In the theory of algebraic plane curves, a general quartic plane curve has 28 bitangent lines, lines that are tangent to the curve in two places. These lines exist in the complex projective plane, but it is possible to define quartic curves for which all 28 of these lines have real numbers as their coordinates and therefore belong to the Euclidean plane.

An explicit quartic with twenty-eight real bitangents was first given by Plücker (1839). As Plücker showed, the number of real bitangents of any quartic must be 28, 16, or a number less than 9. Another quartic with 28 real bitangents can be formed by the locus of centers of ellipses with fixed axis lengths, tangent to two non-parallel lines.
Shioda (1995) gave a different construction of a quartic with twenty-eight bitangents, formed by projecting a cubic surface; twenty-seven of the bitangents to Shioda's curve are real while the twenty-eighth is the line at infinity in the projective plane.

==Example==
The Trott curve, another curve with 28 real bitangents, is the set of points (x,y) satisfying the degree four polynomial equation
$\displaystyle 144(x^4+y^4)-225(x^2+y^2)+350x^2y^2+81=0.$
These points form a nonsingular quartic curve that has genus three and that has twenty-eight real bitangents.

Like the examples of Plücker and of Blum and Guinand, the Trott curve has four separated ovals, the maximum number for a curve of degree four, and hence is an M-curve. The four ovals can be grouped into six different pairs of ovals; for each pair of ovals there are four bitangents touching both ovals in the pair, two that separate the two ovals, and two that do not. Additionally, each oval bounds a nonconvex region of the plane and has one bitangent spanning the nonconvex portion of its boundary.

==Connections to other structures==
The dual curve to a quartic curve has 28 real ordinary double points, dual to the 28 bitangents of the primal curve.

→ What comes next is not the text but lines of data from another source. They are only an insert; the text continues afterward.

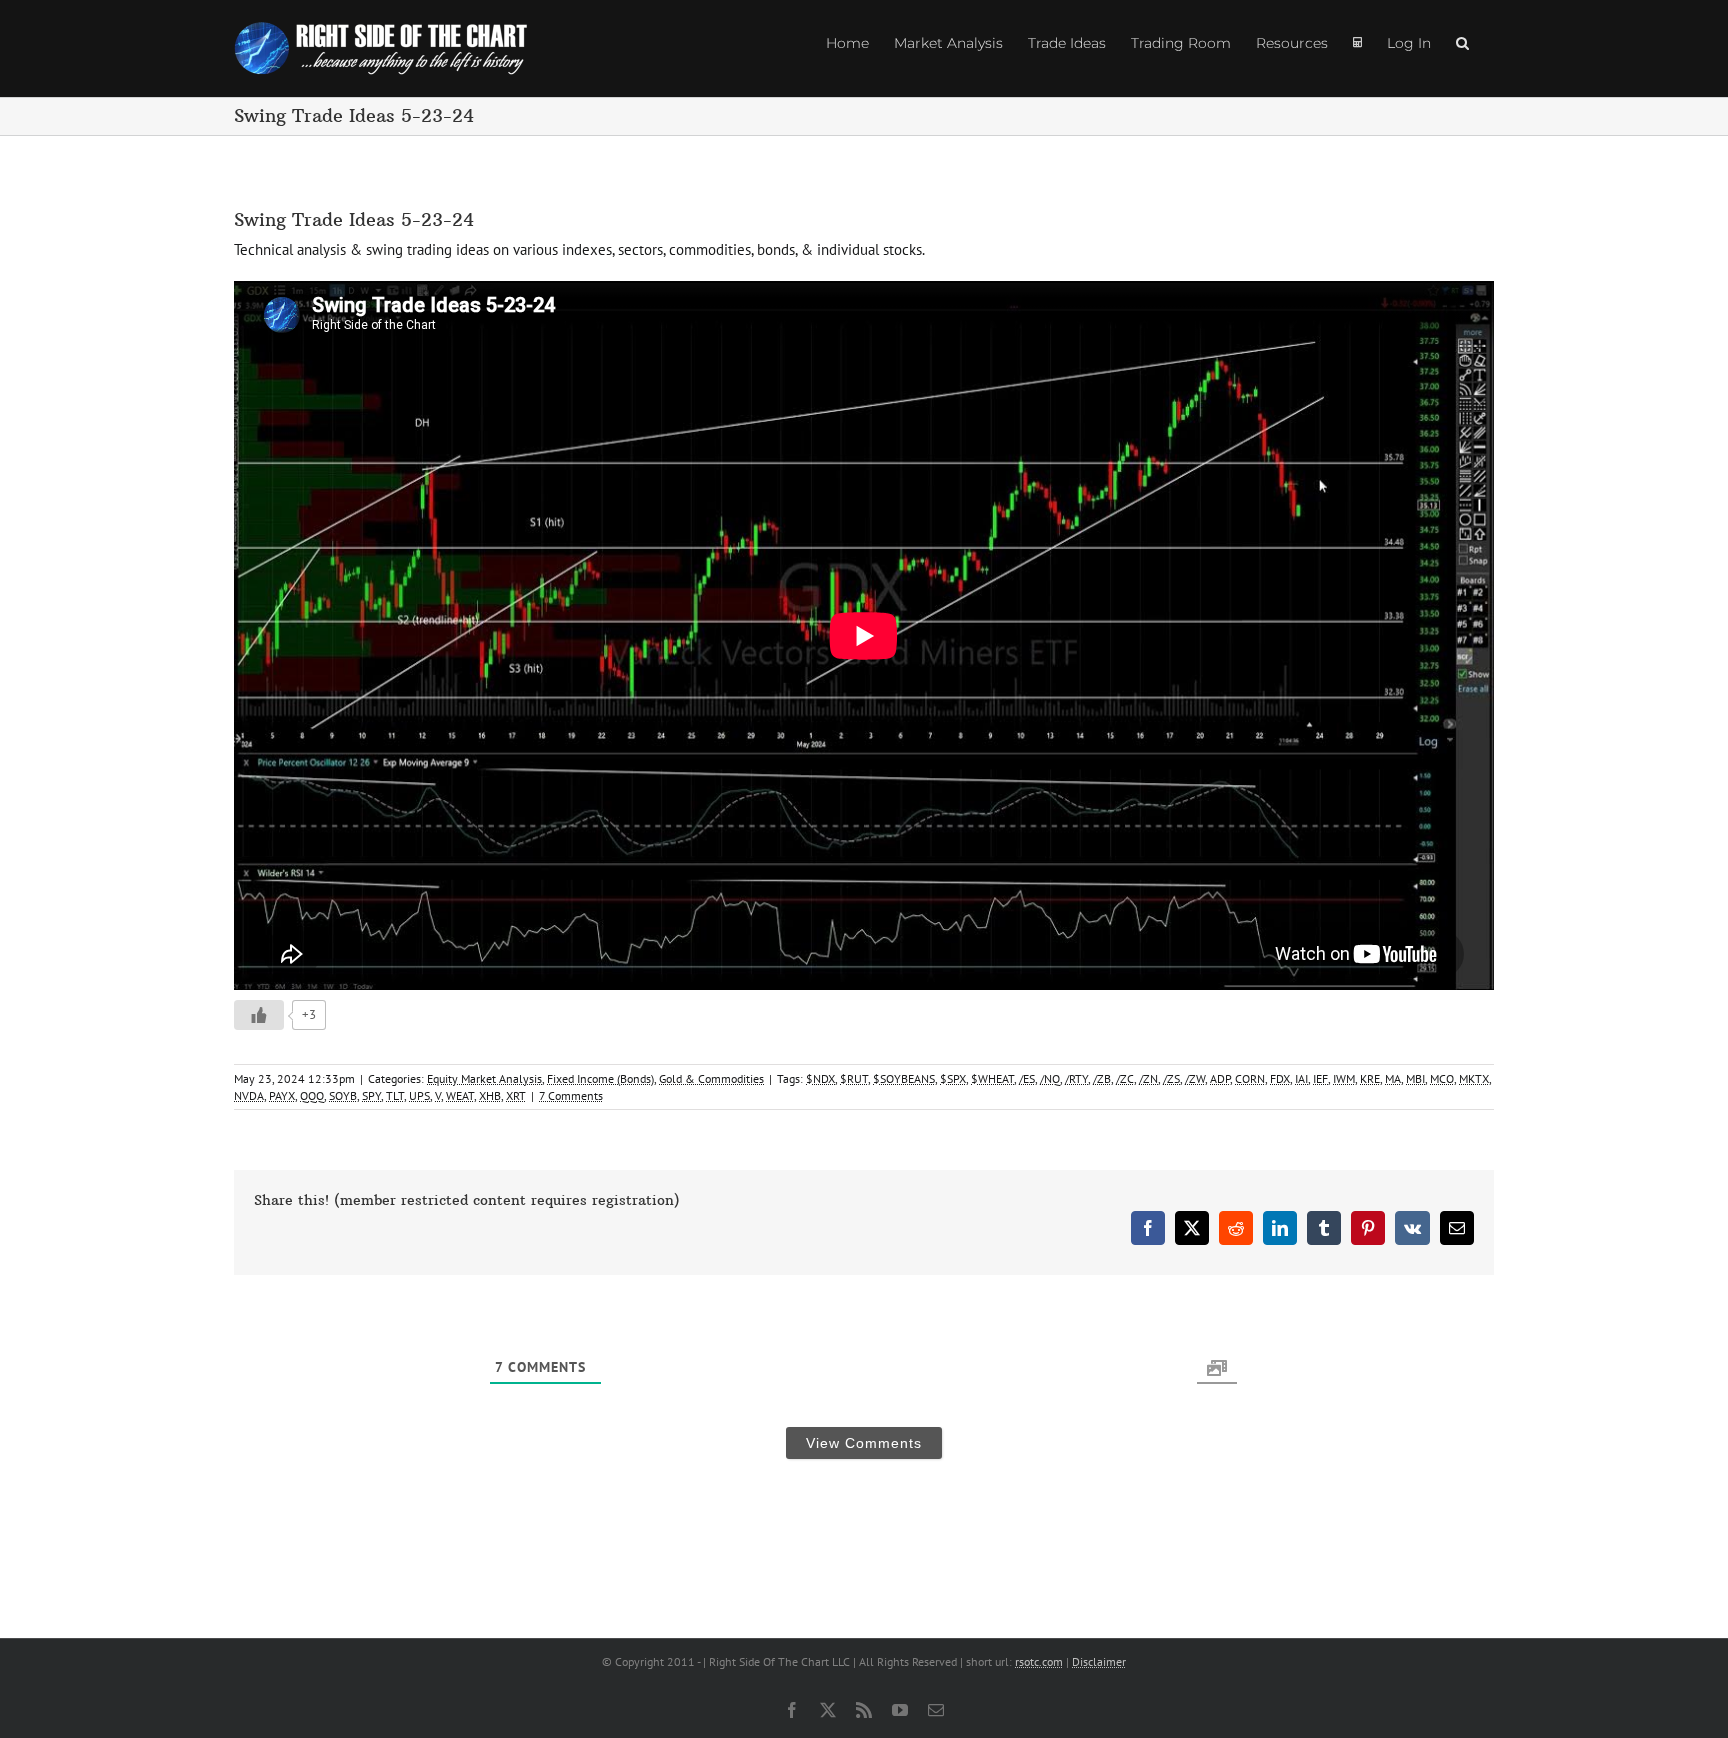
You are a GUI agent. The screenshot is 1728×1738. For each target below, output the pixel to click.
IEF (1320, 1078)
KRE (1370, 1078)
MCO (1442, 1078)
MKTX (1474, 1078)
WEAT (460, 1095)
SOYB (343, 1095)
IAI (1301, 1078)
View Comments (864, 1443)
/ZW (1195, 1078)
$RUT (854, 1078)
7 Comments (571, 1095)
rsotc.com (1039, 1661)
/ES (1027, 1078)
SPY (371, 1095)
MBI (1415, 1078)
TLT (395, 1095)
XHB (490, 1095)
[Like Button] (259, 1015)
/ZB (1102, 1078)
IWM (1344, 1078)
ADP (1220, 1078)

The 28 bitangents of a quartic may also be placed in correspondence with symbols of the form
$$\begin{bmatrix}
a & b & c \\
d & e & f \\
\end{bmatrix}$$
where a, b, c, d, e, f are all zero or one and where
$ad + be + cf = 1\ (\operatorname{mod}\ 2).$
There are 64 choices for a, b, c, d, e, f, but only 28 of these choices produce an odd sum. One may also interpret a, b, c as the homogeneous coordinates of a point of the Fano plane and d, e, f as the coordinates of a line in the same finite projective plane; the condition that the sum is odd is equivalent to requiring that the point and the line do not touch each other, and there are 28 different pairs of a point and a line that do not touch.

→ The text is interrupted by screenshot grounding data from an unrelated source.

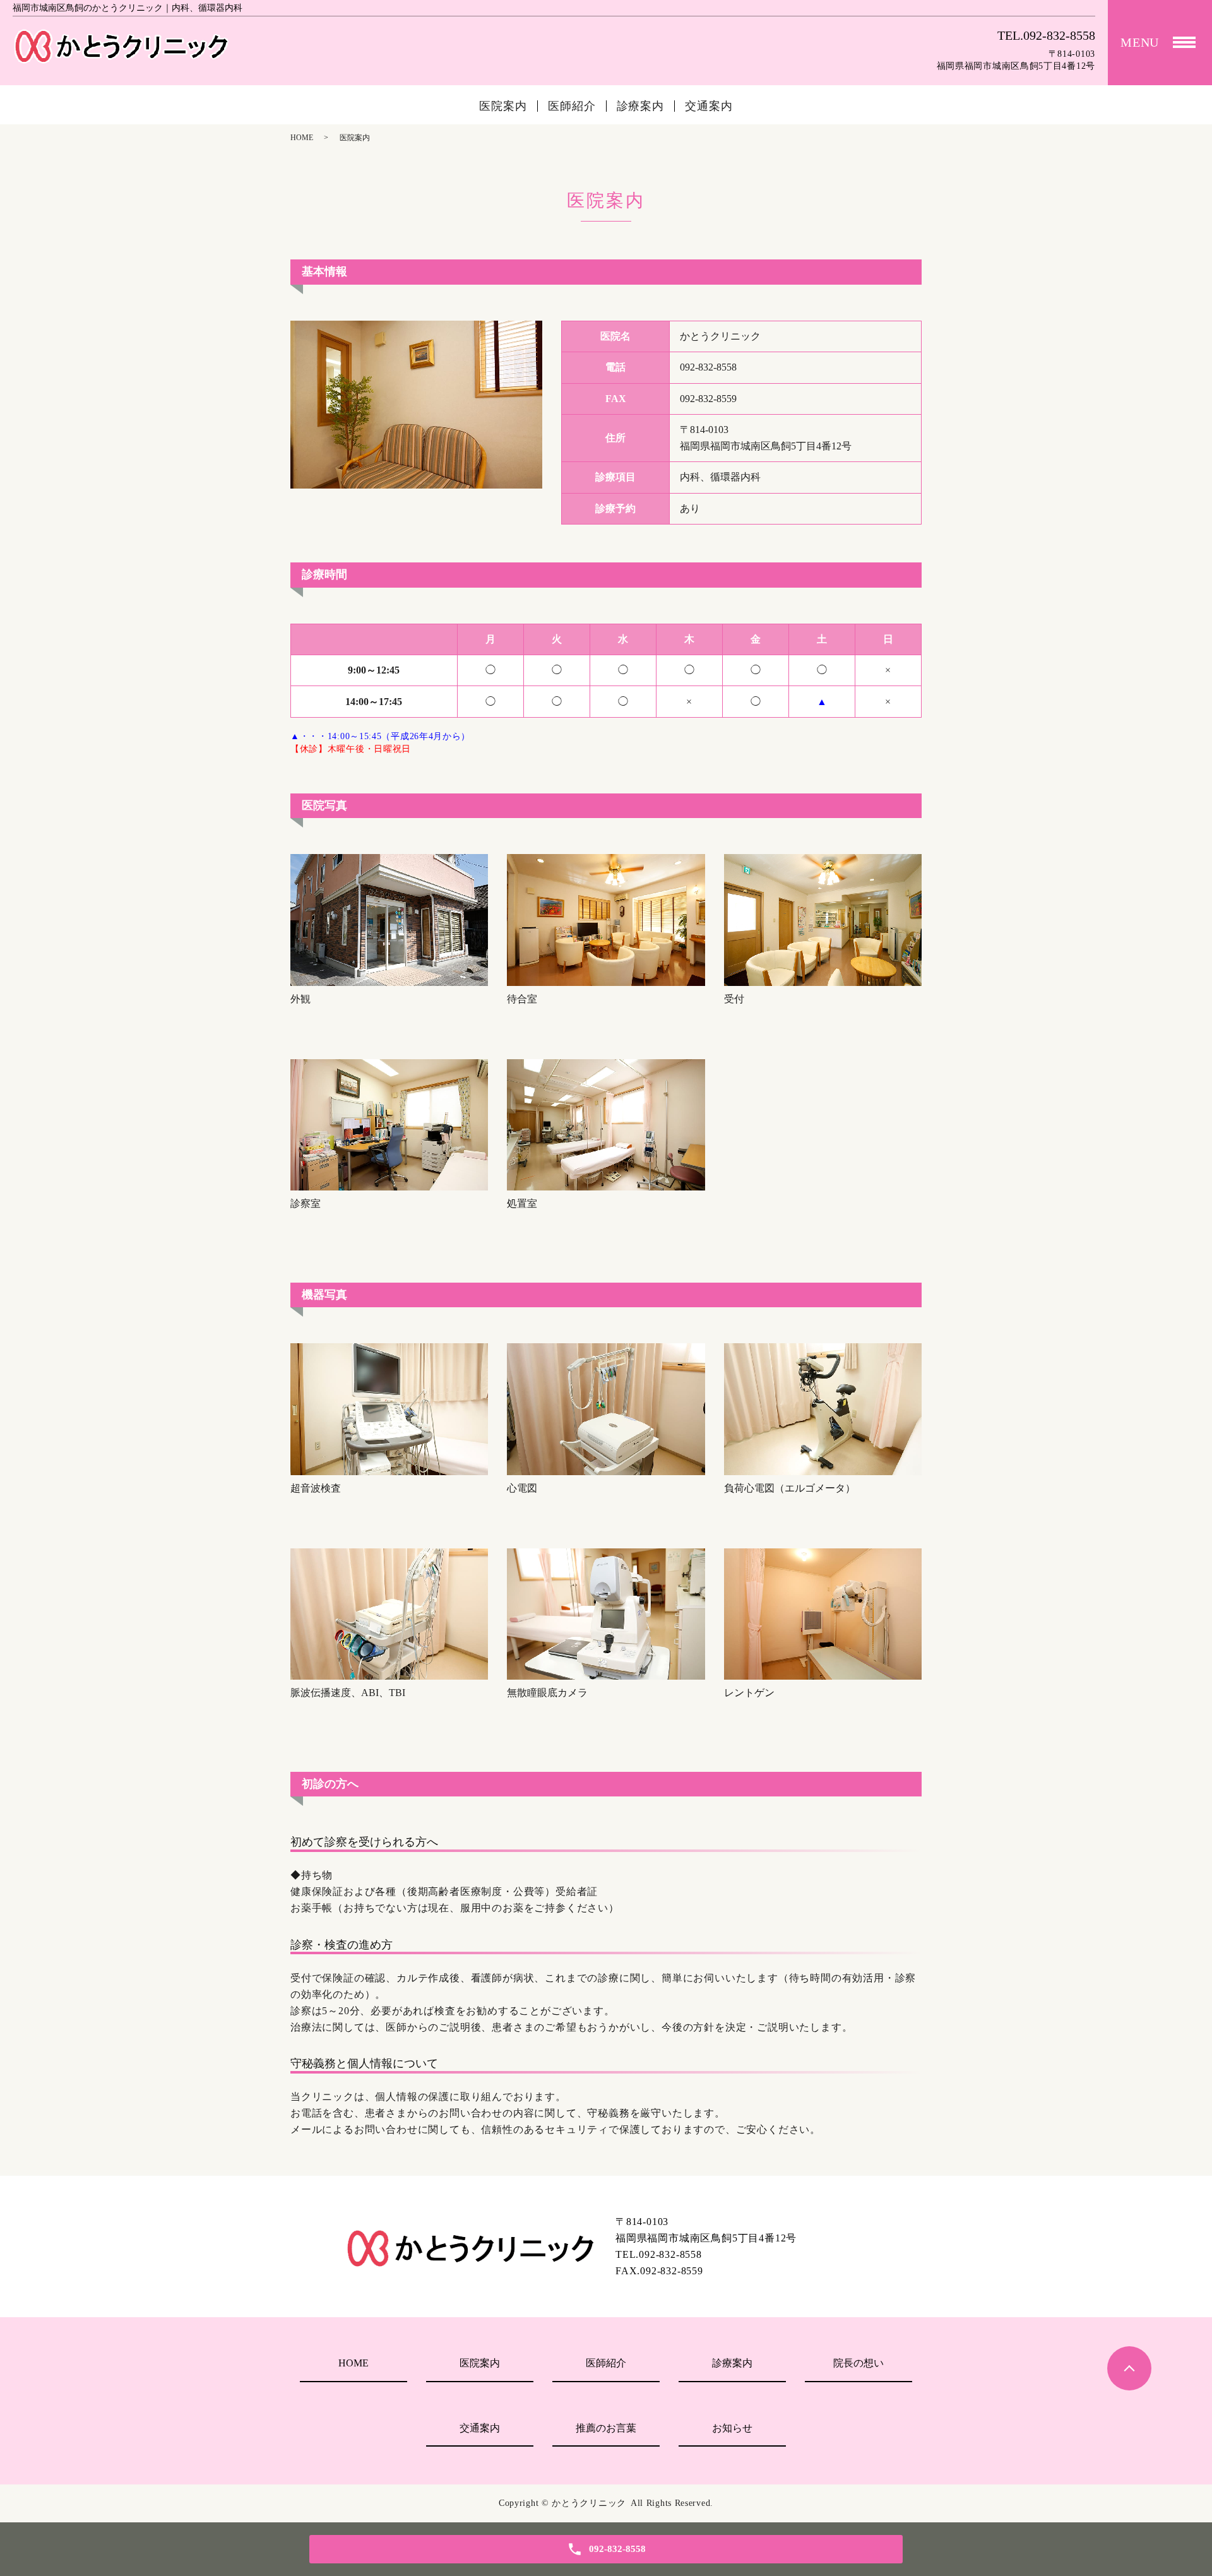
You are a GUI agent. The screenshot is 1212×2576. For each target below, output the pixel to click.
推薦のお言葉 (606, 2428)
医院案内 (503, 106)
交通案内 (709, 106)
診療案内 (641, 106)
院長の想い (858, 2363)
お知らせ (732, 2428)
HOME (301, 137)
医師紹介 (572, 106)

The points and lines of the Fano plane that are disjoint from a non-incident point-line pair form a triangle, and the bitangents of a quartic have been considered as being in correspondence with the 28 triangles of the Fano plane. The Levi graph of the Fano plane is the Heawood graph, in which the triangles of the Fano plane are represented by 6-cycles. The 28 6-cycles of the Heawood graph in turn correspond to the 28 vertices of the Coxeter graph.

The 28 bitangents of a quartic also correspond to pairs of the 56 lines on a degree-2 del Pezzo surface, and to the 28 odd theta characteristics.

The 27 lines on the cubic and the 28 bitangents on a quartic, together with the 120 tritangent planes of a canonic sextic curve of genus 4, form a "trinity" in the sense of Vladimir Arnold, specifically a form of McKay correspondence, and can be related to many further objects, including E_{7} and E_{8}, as discussed at trinities.